What is expected> Word for word, copy each record that comes after this.
━━ Data to examine
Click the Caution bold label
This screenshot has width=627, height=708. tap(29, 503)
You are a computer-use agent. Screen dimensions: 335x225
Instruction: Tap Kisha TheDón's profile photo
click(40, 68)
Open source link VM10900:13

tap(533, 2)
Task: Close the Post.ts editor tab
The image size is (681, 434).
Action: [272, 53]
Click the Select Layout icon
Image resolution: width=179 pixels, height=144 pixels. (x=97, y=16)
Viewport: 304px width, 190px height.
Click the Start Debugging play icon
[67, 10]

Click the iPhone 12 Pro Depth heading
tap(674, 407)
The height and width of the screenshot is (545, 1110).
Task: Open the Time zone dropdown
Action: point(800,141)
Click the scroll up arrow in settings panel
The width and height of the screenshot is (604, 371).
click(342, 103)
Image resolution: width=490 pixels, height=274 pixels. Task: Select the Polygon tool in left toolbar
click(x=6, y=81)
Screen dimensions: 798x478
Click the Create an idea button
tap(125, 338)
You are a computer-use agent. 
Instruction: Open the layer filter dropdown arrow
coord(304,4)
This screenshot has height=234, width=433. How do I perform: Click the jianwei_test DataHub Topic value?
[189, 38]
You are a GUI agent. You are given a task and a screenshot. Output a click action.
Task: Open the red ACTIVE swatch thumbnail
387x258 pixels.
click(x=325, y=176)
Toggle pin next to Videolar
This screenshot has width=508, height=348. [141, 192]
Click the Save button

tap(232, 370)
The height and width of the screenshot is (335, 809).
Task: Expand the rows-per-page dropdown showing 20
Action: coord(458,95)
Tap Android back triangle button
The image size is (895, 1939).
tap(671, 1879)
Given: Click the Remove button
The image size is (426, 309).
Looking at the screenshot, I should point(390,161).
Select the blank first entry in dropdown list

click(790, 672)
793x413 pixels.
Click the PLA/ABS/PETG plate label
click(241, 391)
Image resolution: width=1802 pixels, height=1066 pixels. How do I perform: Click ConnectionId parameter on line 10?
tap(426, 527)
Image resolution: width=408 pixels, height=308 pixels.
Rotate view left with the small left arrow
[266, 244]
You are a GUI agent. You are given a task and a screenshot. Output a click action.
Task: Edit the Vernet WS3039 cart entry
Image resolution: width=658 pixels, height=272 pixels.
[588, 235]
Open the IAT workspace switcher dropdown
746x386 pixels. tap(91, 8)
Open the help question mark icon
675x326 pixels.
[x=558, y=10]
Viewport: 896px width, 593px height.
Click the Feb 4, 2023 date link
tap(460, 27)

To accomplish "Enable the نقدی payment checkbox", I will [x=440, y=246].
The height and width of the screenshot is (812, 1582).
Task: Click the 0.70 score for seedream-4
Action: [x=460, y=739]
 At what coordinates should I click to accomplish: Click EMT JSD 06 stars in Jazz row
━━━━
Task answer>
Click the Caution bold label
This screenshot has width=627, height=708. tap(29, 503)
You are a computer-use agent. Screen dimensions: 335x225
Instruction: Tap Kisha TheDón's profile photo
click(40, 68)
Open source link VM10900:13

tap(533, 2)
Task: Close the Post.ts editor tab
The image size is (681, 434).
Action: [272, 53]
Click the Select Layout icon
Image resolution: width=179 pixels, height=144 pixels. (x=97, y=16)
Viewport: 304px width, 190px height.
Click the Start Debugging play icon
[67, 10]

Click the iPhone 12 Pro Depth heading
tap(674, 407)
The height and width of the screenshot is (545, 1110).
Task: Open the Time zone dropdown
Action: point(800,141)
Click the scroll up arrow in settings panel
The width and height of the screenshot is (604, 371).
click(342, 103)
Image resolution: width=490 pixels, height=274 pixels. Task: Select the Polygon tool in left toolbar
click(x=6, y=81)
Screen dimensions: 798x478
Click the Create an idea button
tap(125, 338)
You are a computer-use agent. 
Instruction: Open the layer filter dropdown arrow
coord(304,4)
This screenshot has height=234, width=433. How do I perform: Click the jianwei_test DataHub Topic value?
[189, 38]
You are a GUI agent. You are given a task and a screenshot. Output a click action.
Task: Open the red ACTIVE swatch thumbnail
387x258 pixels.
click(x=325, y=176)
Toggle pin next to Videolar
This screenshot has width=508, height=348. [141, 192]
Click the Save button

tap(232, 370)
The height and width of the screenshot is (335, 809).
Task: Expand the rows-per-page dropdown showing 20
Action: coord(458,95)
Tap Android back triangle button
The image size is (895, 1939).
tap(671, 1879)
Given: Click the Remove button
The image size is (426, 309).
Looking at the screenshot, I should point(390,161).
Select the blank first entry in dropdown list

click(790, 672)
793x413 pixels.
Click the PLA/ABS/PETG plate label
click(241, 391)
Image resolution: width=1802 pixels, height=1066 pixels. How do I perform: Click ConnectionId parameter on line 10?
tap(426, 527)
Image resolution: width=408 pixels, height=308 pixels.
Rotate view left with the small left arrow
[266, 244]
You are a GUI agent. You are given a task and a screenshot. Output a click action.
Task: Edit the Vernet WS3039 cart entry
Image resolution: width=658 pixels, height=272 pixels.
[588, 235]
Open the IAT workspace switcher dropdown
746x386 pixels. tap(91, 8)
Open the help question mark icon
675x326 pixels.
[x=558, y=10]
Viewport: 896px width, 593px height.
Click the Feb 4, 2023 date link
tap(460, 27)

To accomplish "Enable the نقدی payment checkbox", I will [x=440, y=246].
The height and width of the screenshot is (812, 1582).
Task: Click the 0.70 score for seedream-4
Action: [x=460, y=739]
 At what coordinates should I click to accomplish: Click EMT JSD 06 stars in Jazz row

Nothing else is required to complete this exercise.